A sei anni dall’uscita del primo libro sulla collassologia, nel giugno del 2021 Treccani pubblica l’ultimo libro di Servigne e Stevens, sostenendo che “la vera utopia, oggi, sia diventata la convinzione che tutto possa andare avanti come prima. Il collasso è l’orizzonte della nostra generazione, è l’inizio del suo futuro. Cosa succederà dopo?”

Nel libro si parla tra l’altro di resilienza – una parola diventata un passpartout, addirittura un valore che orienta le scelte con cui ci si prepara alla transizione - in funzione del suo contrario, dell’istèresi, ovvero dell’impossibilità per un sistema di tornare allo stato che lo caratterizzava prima di uno shock.

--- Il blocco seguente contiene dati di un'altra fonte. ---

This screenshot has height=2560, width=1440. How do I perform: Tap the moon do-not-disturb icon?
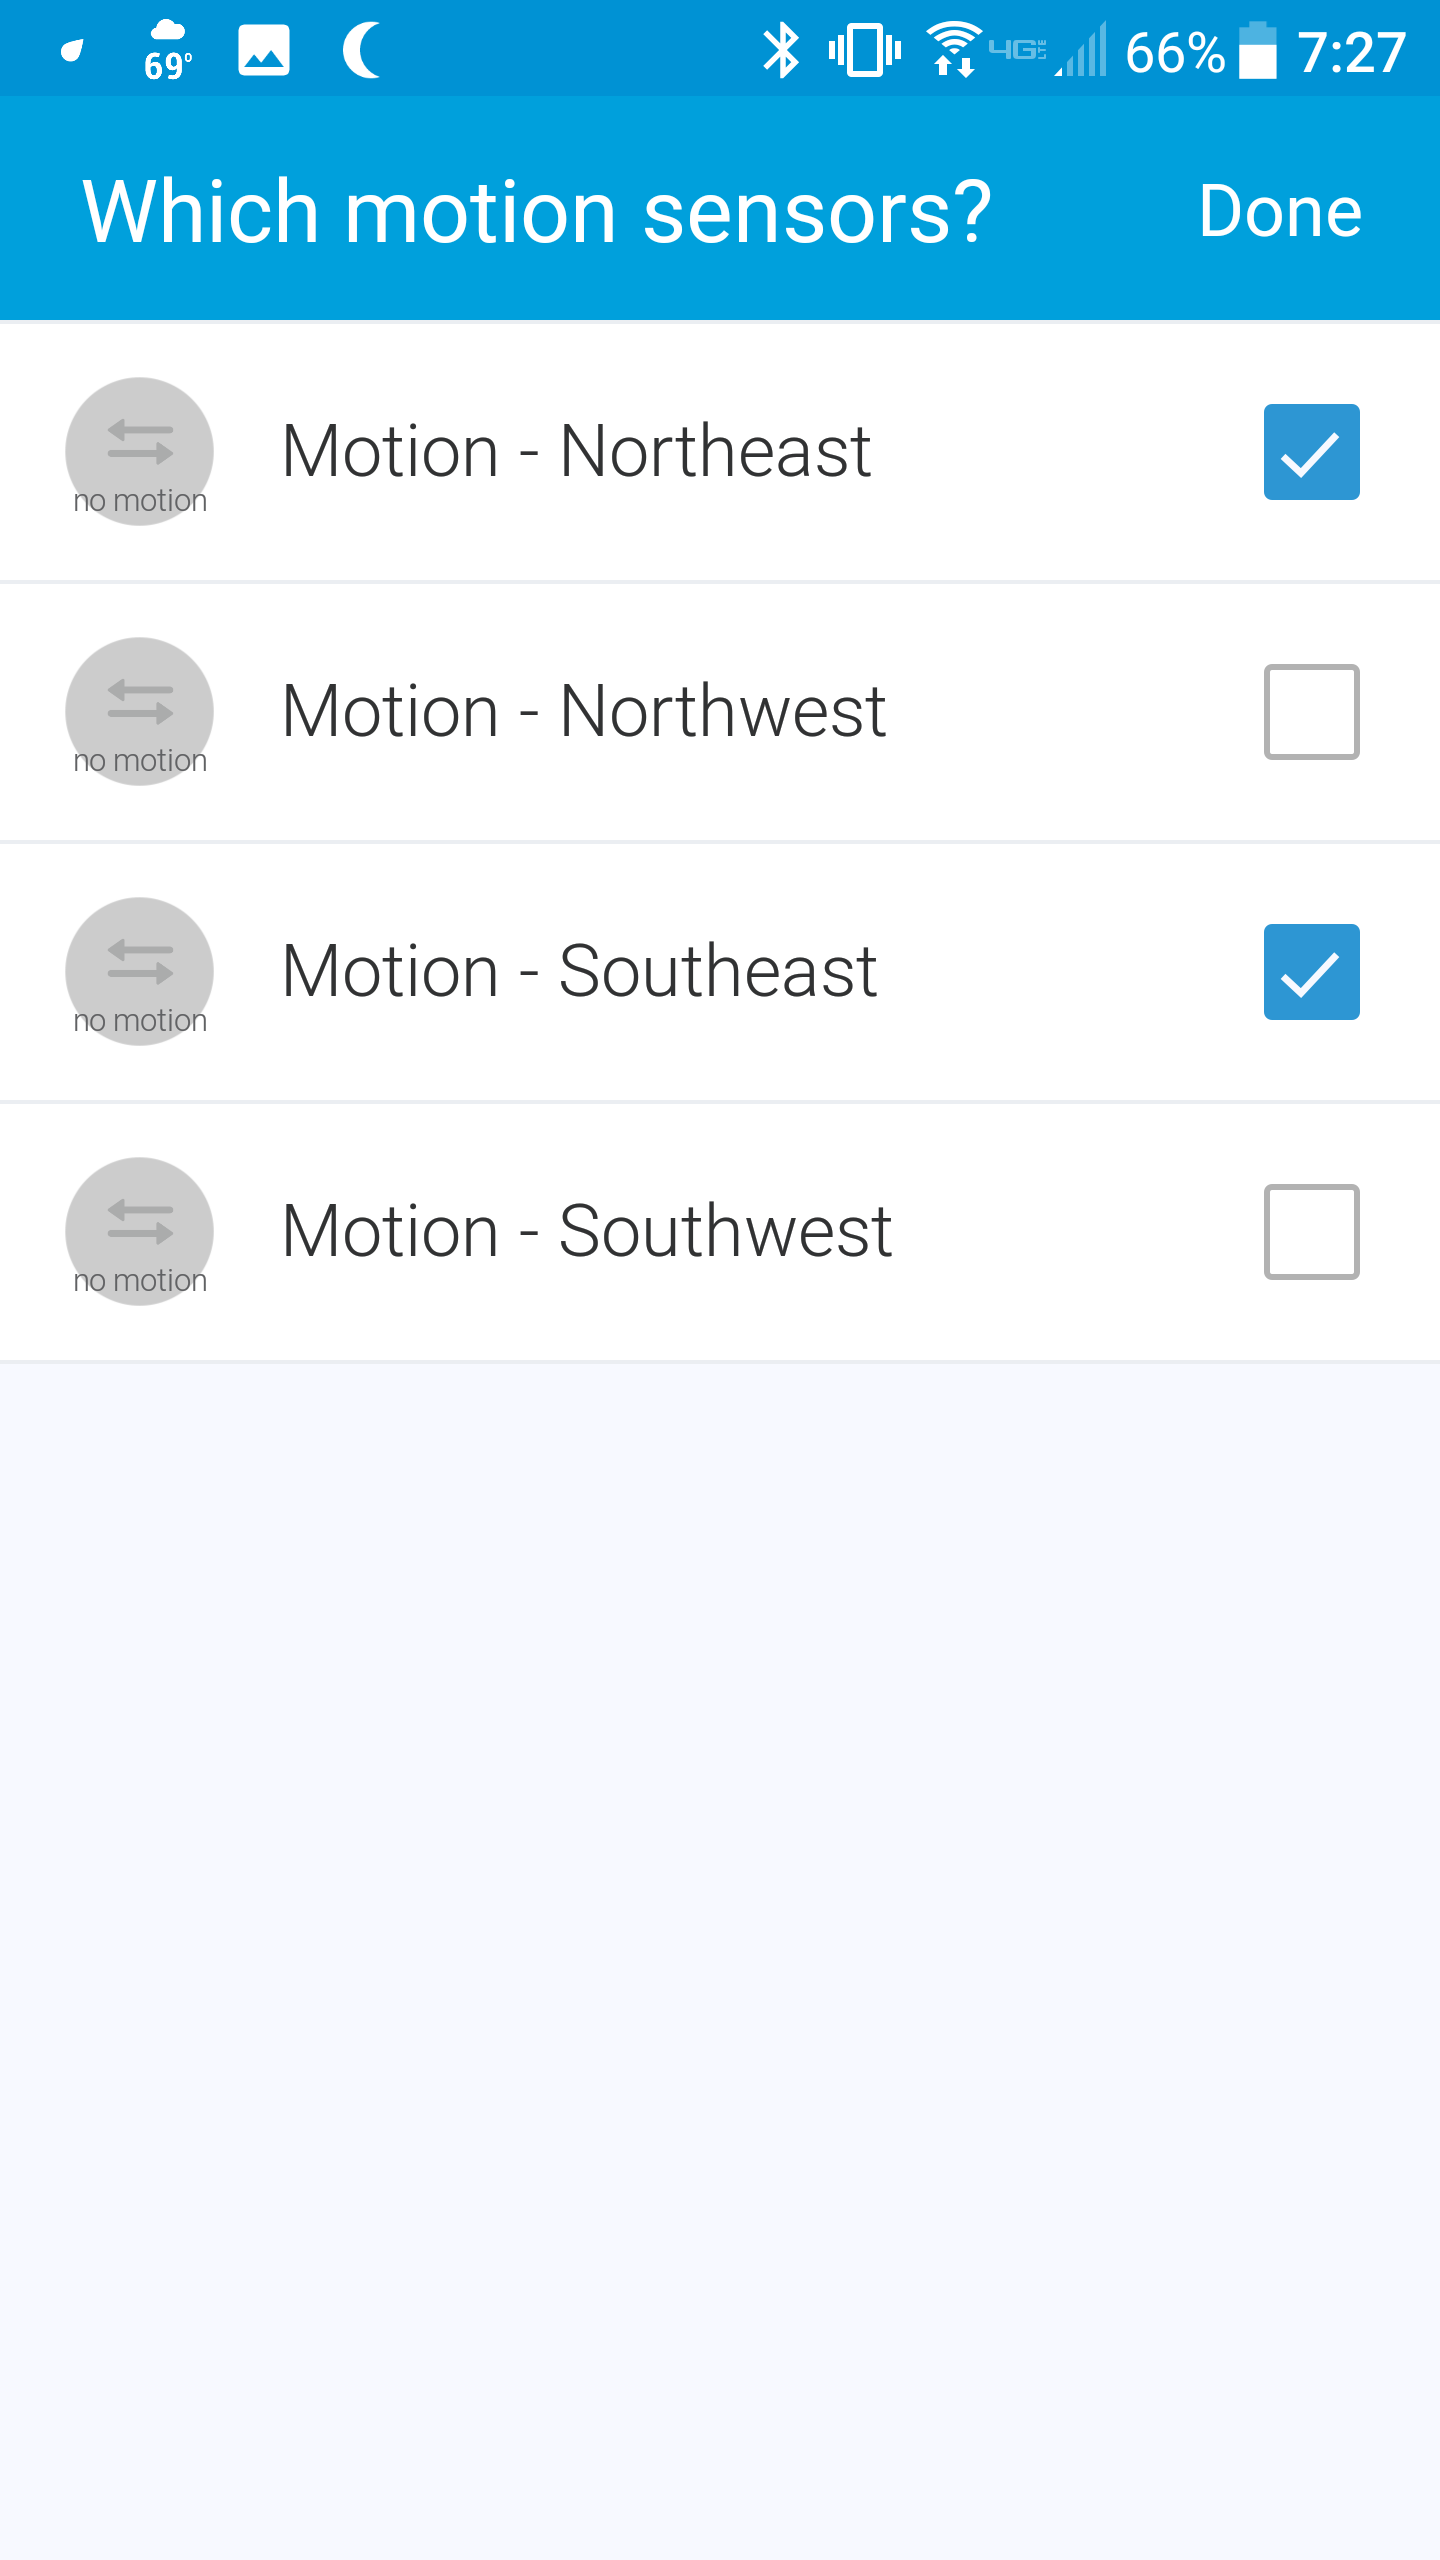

“Una volta guastato, l’ambiente è compromesso e non torna più com’era prima, rimane alterato. Ci si può solo adattare al fatto che non possa essere ripristinato in tempi ragionevolmente brevi – scrive ancora Giacometti sul Tascabile, rivista online di Treccani - non ci adatteremo alla crisi climatica senza sacrificare nulla di noi stessi. Riconoscere l’isteresi climatica significa fare esercizio di accettazione nei confronti di tutto ciò che il riscaldamento globale esigerà di sottrarci... A livello macroeconomico dovremo inventare un’economia di “discesa energetica” e allargare lo spazio a beneficio di tutti i modelli alternativi di società oggi ai margini, dall’agroecologia alla decrescita… Sul piano personale dovremo liberarci dalla nostra pretesa di stanzialità, dal nostro bisogno di controllo, dall’illusione di possedere il posto in cui nasciamo e da tutte quelle altre scorciatoie di pensiero che ci ostacolano nel vedere un mondo già cambiato. Continuare a pensarsi resilienti è soltanto un inganno della mente”.

La prestigiosa Treccani, un’istituzione “di interesse nazionale” (il cui presidente viene nominato dal capo dello Stato italiano) alimenta con le sue pubblicazioni un dibattito centrato su idee fino a pochi anni fa eretiche. È l’ennesimo segnale della dirompenza degli sconvolgimenti che stanno mettendo in discussione il confortevole immaginario dominante dei sapiens dominanti e, secondo i collassologi, possono liberare l’umanità da punti di vista e atteggiamenti intrinsecamente autodistruttivi.

Trasformazioni epocali con cui la Fondazione Prioritalia si confronta e si interroga, nella sua missione di piattaforma civica e culturale della comunità manageriale.